Sensitivity tests of the EPID
Sensitivity tests were conducted to evaluate the ability of the EPID to detect jaw position errors, MLC leaf position errors, output errors, collimator rotation errors, and patient setup errors. The results were analyzed by DTA, DD, and gamma analysis. The introduced machine-related errors are summarized in the first four rows of Table 2.
Table 2
| Tested items | Induced errors (defined at isocenter) |
|---|---|
| Jaw position (mm) | 1, 2, 3, and 4, respectively |
| MLC position (mm) | 1, 2, 3, 4, 5, and 6, respectively |
| Linac output (%) | 0.5, 1.0, and 1.5, respectively |
| Collimator rotation (°) | 1, 2, and 3, respectively |
| Setup translation shift only (mm) | 1 for AP, 1 for SI, 1 for LR, 1 for both AP and LR, 1 for both AP and SI, and 1 for both LR and SI, respectively |
| Setup rotation shift only (°) | 0.5 and 1.0, respectively |
| Translation (mm) and rotation shift (°) | 1 for roll and 1 for AP, 1 for roll and 1 for SI, and 1 for roll and 1 for LR, respectively |
AP, anterior-posterior; LR, left-right; MLC, multileaf collimator; SI, superior-inferior.
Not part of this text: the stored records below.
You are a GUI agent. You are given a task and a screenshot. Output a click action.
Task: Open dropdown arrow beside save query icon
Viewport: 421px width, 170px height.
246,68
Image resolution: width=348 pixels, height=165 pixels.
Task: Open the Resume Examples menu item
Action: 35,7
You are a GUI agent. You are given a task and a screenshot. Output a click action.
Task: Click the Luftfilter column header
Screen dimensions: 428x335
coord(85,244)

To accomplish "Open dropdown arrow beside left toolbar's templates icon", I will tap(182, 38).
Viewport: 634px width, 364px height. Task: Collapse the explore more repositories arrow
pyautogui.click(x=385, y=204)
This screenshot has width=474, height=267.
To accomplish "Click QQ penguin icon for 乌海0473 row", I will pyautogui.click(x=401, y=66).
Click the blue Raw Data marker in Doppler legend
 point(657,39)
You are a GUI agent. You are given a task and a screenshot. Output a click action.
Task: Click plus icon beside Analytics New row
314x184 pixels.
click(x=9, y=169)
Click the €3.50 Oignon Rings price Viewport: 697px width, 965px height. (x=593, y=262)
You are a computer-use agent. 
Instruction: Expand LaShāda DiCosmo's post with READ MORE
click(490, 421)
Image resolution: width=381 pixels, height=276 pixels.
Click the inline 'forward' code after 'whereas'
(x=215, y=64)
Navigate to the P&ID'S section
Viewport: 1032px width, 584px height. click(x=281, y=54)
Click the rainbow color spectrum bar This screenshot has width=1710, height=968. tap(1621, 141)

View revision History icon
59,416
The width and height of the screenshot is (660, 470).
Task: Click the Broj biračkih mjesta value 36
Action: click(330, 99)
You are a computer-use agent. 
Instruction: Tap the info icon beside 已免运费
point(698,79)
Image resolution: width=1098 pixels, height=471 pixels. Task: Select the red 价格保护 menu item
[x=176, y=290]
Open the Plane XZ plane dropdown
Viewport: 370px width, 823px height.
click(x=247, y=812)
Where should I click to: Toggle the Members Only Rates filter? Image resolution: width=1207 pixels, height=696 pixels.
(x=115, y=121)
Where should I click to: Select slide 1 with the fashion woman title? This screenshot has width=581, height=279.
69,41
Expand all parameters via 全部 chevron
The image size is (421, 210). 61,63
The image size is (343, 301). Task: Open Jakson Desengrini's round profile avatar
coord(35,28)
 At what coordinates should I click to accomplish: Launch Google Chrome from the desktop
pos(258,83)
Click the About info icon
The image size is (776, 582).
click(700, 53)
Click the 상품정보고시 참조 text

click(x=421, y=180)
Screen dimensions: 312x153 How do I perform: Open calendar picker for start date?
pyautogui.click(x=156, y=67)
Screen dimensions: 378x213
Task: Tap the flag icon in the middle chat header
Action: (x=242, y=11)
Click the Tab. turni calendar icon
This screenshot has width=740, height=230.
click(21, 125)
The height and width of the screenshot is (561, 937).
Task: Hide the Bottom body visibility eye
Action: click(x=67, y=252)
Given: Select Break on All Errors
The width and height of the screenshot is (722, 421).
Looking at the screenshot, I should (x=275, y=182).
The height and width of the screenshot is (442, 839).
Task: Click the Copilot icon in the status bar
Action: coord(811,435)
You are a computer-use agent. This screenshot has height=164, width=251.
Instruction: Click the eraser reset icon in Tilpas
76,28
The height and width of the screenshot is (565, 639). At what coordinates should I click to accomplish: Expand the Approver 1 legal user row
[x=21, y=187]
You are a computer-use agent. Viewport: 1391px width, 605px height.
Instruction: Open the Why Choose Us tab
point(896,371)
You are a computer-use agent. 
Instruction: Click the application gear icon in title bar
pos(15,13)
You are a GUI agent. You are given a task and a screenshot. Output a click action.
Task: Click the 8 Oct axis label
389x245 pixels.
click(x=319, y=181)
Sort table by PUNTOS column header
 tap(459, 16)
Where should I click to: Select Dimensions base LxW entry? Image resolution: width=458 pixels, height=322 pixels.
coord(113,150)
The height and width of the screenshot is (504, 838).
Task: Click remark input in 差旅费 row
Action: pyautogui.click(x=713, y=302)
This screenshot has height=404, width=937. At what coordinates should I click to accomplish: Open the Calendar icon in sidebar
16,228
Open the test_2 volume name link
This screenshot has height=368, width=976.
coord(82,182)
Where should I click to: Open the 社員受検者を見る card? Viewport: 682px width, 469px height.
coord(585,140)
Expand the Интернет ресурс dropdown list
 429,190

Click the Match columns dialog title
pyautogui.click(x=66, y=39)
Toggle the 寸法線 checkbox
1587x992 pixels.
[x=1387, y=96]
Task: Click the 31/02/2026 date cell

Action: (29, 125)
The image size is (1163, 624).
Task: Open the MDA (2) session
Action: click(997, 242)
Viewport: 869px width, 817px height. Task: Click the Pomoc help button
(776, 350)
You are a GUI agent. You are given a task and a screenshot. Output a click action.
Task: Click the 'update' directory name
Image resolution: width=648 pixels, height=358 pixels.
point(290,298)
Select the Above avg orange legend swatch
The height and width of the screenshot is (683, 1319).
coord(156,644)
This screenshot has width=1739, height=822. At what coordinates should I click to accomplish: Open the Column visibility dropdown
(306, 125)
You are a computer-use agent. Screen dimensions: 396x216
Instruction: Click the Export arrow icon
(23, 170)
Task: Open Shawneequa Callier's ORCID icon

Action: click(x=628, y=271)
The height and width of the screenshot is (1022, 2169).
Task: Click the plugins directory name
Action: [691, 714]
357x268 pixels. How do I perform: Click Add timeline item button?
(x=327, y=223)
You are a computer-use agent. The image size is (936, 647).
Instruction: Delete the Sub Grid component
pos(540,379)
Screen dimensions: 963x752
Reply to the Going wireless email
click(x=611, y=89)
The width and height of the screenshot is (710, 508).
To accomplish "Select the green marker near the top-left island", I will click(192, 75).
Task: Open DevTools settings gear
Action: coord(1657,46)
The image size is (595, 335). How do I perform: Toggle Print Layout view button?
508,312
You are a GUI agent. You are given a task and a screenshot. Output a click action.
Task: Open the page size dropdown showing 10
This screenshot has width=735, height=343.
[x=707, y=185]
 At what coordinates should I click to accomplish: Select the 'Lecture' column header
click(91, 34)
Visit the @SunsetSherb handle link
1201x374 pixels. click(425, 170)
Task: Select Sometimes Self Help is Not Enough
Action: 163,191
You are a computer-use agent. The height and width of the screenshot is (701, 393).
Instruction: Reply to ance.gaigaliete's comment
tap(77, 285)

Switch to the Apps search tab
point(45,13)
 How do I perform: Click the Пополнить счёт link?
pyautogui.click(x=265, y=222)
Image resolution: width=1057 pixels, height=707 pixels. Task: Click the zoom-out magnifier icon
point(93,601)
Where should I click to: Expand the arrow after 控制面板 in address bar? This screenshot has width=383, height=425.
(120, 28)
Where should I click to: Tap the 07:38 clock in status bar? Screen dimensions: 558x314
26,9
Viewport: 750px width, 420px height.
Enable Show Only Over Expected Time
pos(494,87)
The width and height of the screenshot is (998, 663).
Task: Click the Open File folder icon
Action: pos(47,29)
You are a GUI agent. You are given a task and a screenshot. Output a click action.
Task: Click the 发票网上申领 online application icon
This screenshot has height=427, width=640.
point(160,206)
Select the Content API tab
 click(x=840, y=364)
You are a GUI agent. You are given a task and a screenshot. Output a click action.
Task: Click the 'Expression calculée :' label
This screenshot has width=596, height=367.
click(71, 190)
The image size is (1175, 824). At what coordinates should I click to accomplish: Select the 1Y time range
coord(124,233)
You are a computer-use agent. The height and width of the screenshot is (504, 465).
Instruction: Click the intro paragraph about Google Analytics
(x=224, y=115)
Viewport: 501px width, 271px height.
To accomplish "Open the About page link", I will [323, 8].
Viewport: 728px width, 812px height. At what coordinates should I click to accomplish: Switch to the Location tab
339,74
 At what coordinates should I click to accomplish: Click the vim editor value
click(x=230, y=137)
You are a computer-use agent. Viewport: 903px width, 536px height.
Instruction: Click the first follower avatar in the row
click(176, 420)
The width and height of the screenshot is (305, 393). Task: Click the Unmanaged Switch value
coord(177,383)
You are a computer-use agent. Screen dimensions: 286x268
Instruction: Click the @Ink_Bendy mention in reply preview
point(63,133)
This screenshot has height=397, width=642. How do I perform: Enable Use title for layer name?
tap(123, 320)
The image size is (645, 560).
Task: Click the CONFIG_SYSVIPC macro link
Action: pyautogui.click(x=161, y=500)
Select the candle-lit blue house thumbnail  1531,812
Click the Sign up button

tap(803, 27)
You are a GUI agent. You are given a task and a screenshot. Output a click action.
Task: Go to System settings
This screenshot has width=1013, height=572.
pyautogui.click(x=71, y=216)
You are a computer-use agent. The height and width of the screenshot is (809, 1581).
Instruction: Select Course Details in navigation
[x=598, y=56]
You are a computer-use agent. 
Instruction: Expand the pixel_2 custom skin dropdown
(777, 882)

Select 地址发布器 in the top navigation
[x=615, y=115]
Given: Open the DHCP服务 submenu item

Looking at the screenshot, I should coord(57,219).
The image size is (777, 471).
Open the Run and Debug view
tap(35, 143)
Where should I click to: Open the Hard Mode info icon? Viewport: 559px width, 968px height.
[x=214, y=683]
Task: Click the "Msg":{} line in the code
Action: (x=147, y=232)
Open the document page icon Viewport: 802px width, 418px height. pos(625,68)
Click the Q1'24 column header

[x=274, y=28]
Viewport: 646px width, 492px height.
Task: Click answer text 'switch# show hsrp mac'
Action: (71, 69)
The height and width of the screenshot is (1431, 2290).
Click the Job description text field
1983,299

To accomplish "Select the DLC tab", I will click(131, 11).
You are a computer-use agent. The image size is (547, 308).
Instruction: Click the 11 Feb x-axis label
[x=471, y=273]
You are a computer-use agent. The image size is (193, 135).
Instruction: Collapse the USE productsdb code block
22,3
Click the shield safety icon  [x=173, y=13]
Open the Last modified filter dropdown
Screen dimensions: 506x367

For the jaw position errors, a 10 cm ×10 cm field with 100 MU and 0° gantry was delivered. Position errors of 1, 2, 3, and 4 mm were introduced to the X1, X2, Y1, and Y2 jaws, respectively.
For the MLC leaf position errors, a 5 cm × 13 cm field with 100 MU and 0° gantry was delivered. Position errors of 1, 2, 3, 4, 5, and 6 mm were introduced; for the left bank, starting from the third leaf, the errors increased by 1 mm every three leaves; for the right bank, starting from the fifth leaf, the errors increased by 1 mm in groups of four leaves.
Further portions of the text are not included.